This is the mail archive of the
libc-alpha@sourceware.org
mailing list for the glibc project.
Re: [PING][PATCH] Improve generic strcspn and strpbrk
- From: OndÅej BÃlka <neleai at seznam dot cz>
- To: Carlos O'Donell <carlos at redhat dot com>
- Cc: libc-alpha at sourceware dot org
- Date: Wed, 19 Aug 2015 11:28:28 +0200
- Subject: Re: [PING][PATCH] Improve generic strcspn and strpbrk
- Authentication-results: sourceware.org; auth=none
- References: <20150701153515 dot GA31676 at domone> <20150812202604 dot GA13948 at domone>
ping
On Wed, Aug 12, 2015 at 10:26:04PM +0200, OndÅej BÃlka wrote:
> Ping
> On Wed, Jul 01, 2015 at 05:35:15PM +0200, OndÅej BÃlka wrote:
> > Hi,
> >
> > As I promised previously to improve sse2 strspn I found that I could
> > convince gcc to generate reasonable code. Its really needed to use goto,
> > otherwise gcc totally messes up a loop which will be 10% slower than
> > current. Generated assembly is relatively ok, gcc only increments two
> > registers by 4 instead one which doesn't affect performance much.
> >
> > So here is a generic strcspn/strpbrk implementation and I will send
> > patch to replace x64 code later.
> >
> >
> > Carlos as usual this is code where you need to make hard decision based
> > on actual profile. This implementation on gcc workload shows 30%
> > improvement. That is by exploiting property of workload that match in 4
> > bytes is likely. If it isn't a performance will suffer as these checks
> > increase cost of subsequent characters.
> >
> > This is again case where its unavoidable that some patterns will become
> > five times slower. If accept has 128 characters and match is in second
> > character then we spend ages with byte-by-byte checks of accept. But if
> > match is in first character then strchr will find that quickly. Problem
> > is that 99.8% of call have accept less than 8 bytes. So adding just a
> > check if size exceeds 8 will harm performance. See following two graphs.
> >
> > http://kam.mff.cuni.cz/~ondra/benchmark_string/core2/strpbrk_profile/results_gcc/result.html
> > http://kam.mff.cuni.cz/~ondra/benchmark_string/core2/strpbrk_profile/results_rand/result.html
> >
> > I cannot avoid that without my generic string framework where I would
> > first to vectorized check of first 8 bytes and its dubious if that would
> > help 32bit architectures.
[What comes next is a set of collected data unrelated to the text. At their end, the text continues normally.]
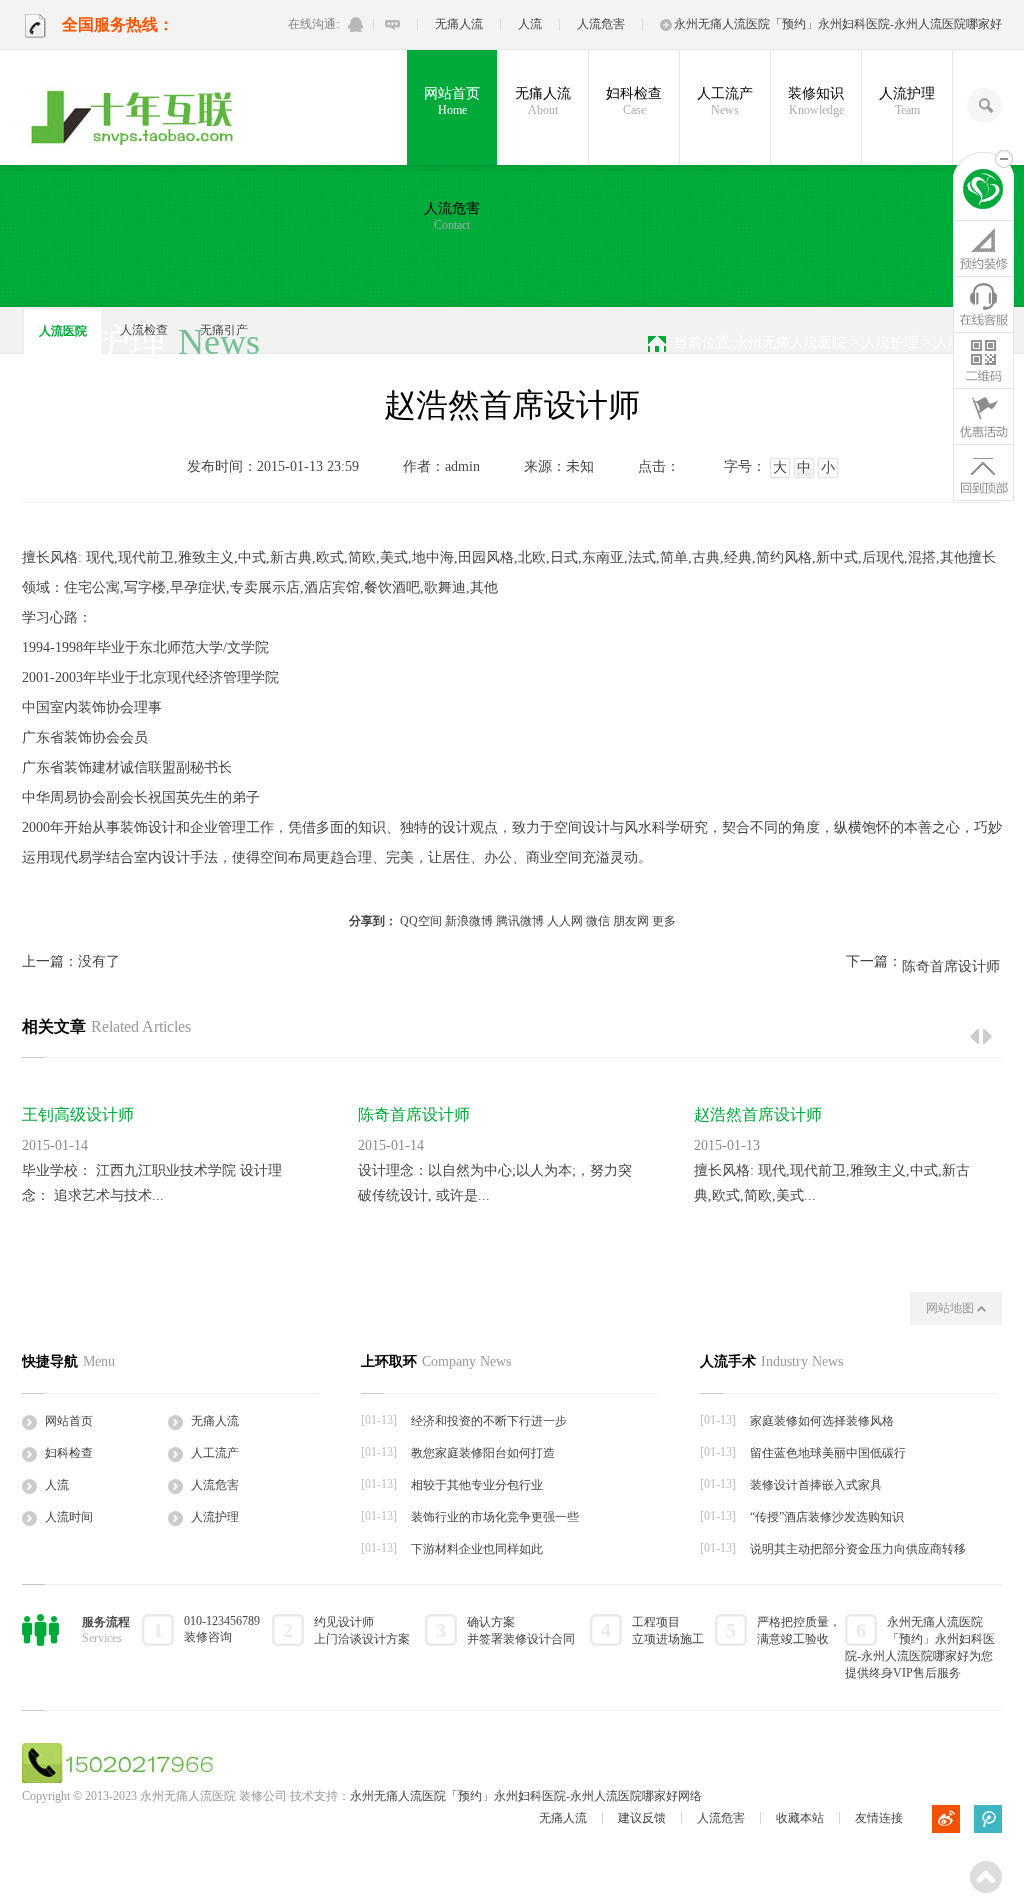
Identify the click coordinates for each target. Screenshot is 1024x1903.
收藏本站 (800, 1818)
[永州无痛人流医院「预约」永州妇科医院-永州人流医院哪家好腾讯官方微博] (988, 1819)
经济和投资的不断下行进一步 (489, 1421)
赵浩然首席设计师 (758, 1114)
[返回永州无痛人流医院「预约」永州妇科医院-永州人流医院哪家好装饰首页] (983, 192)
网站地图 (951, 1308)
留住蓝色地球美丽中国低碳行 (828, 1453)
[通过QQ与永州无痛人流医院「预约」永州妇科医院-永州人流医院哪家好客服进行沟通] (355, 24)
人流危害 (601, 24)
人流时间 (69, 1517)
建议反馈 (642, 1818)
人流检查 (144, 330)
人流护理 (907, 101)
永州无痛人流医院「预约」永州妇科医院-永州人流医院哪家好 (838, 24)
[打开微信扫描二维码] (983, 360)
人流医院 (63, 331)
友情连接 (879, 1818)
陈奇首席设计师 (951, 966)
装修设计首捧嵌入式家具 (816, 1485)
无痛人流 (459, 24)
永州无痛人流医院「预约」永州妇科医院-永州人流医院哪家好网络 (526, 1796)
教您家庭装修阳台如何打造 (483, 1453)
For x64 I correct solution is use sse2 prolog,
> > hard part is tuning as these break even depending on size. For use in
> > sse2 I need to add LATE_CHECK as it when called from sse42 routine
> > accept size is greater than 16 so early heuristic doesn't make much
> > sense.
> >
> > Main gain versus current sse2 assembly is that I align s to 4 bytes so I
> > could read 4 bytes at start of loop before check. That helps mainly
> > older cpu to execute loads earlier, it improves performance by 50% on
> > core2 large inputs, but newer are better at speculative loads so
> > difference gets smaller until haswell that doesn't show a difference.
> >
> > Tested on x64 by including them in test-strcspn/strpbrk
> >
> > OK to commit?
> >
> > * string/strcspn.c(STRCSPN): Check membership by array lookup.
> > * string/strcspn.c: Include string/strpbrk.c
> > * string/test-strcspn.c (simple_strcspn): Use string version.
> > * string/test-strpbrk.c (simple_strpbrk): Use string version.
> >
> > ---
> > string/strcspn.c | 43 +-----------------
> > string/strpbrk.c | 120 +++++++++++++++++++++++++++++++++++++++++++++-----
> > string/test-strcspn.c | 15 ++-----
> > string/test-strpbrk.c | 14 +-----
> > 4 files changed, 116 insertions(+), 76 deletions(-)
> >
> > diff --git a/string/strcspn.c b/string/strcspn.c
> > index 2694d2a..2a82dd2 100644
> > --- a/string/strcspn.c
> > +++ b/string/strcspn.c
> > @@ -1,41 +1,2 @@
> > -/* Copyright (C) 1991-2015 Free Software Foundation, Inc.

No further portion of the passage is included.